Interleukin-3 and Bryostatin 1 Mediate Rapid Nuclear Envelope Protein Phosphorylation in Growth Factor-dependent FDC-P1 Hematopoietic Cells: A possible role for nuclear protein kinase C

Abstract

Abstract Interleukin-3 (IL-3) is a lymphokine which stimulates the proliferation of normal and transformed multilineage hematopoietic cells. Recently we reported that bryostatin 1, a macrocyclic lactone and potent activator of protein kinase C, could stimulate normal multipotential hematopoietic progenitor cells in vitro in the absence of added polypeptide growth factors.
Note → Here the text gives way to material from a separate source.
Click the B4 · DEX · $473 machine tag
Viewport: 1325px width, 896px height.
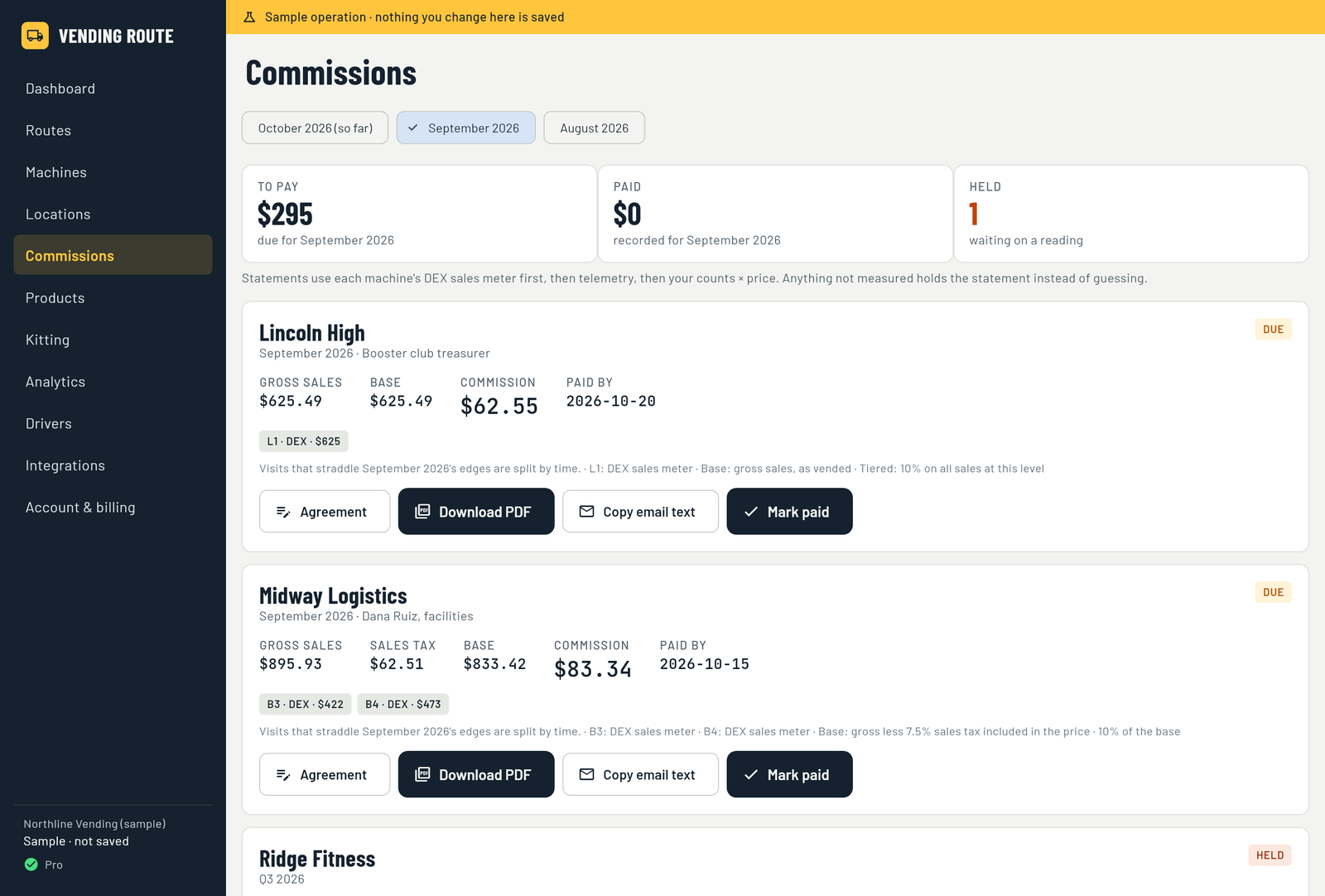(x=403, y=704)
We have now used the murine IL-3-dependent cell line FDC-P1, derived from normal murine marrow cells, to examine the early biochemical events associated with stimulation of hematopoietic cells. We find that both IL-3 and bryostatin 1 are mitogenic and stimulate the growth of FDC-P1 cells. Cells grown for extended periods in the presence of bryostatin 1 (1 nM) alone retain IL-3 responsiveness, indicating that bryostatin 1 does not induce an IL-3-independent state. Protein phosphorylation studies in cells treated with either IL-3 or bryostatin 1 indicate that both stimulators can mediate the rapid (within 5 min) serine-specific phosphorylation of several nuclear envelope polypeptides, including lamin B. Both IL-3- and bryostatin 1-mediated nuclear envelope phosphorylation is dose-dependent, occurring at concentrations which are mitogenic to FDC-P1 cells. The extent of nuclear envelope phosphorylation mediated by IL-3 and bryostatin 1 correlates with the mitogenic response. Furthermore, both mitogens mediate the rapid immunologic translocation of protein kinase C to the nuclear envelope where phosphorylation occurs. These data indicate that the early mitogenic signal(s) generated by IL-3 and bryostatin 1 may converge at the level of the nuclear envelope, perhaps through a protein kinase C-like activity which mediates phosphorylation of specific nuclear envelope polypeptides such as lamin B.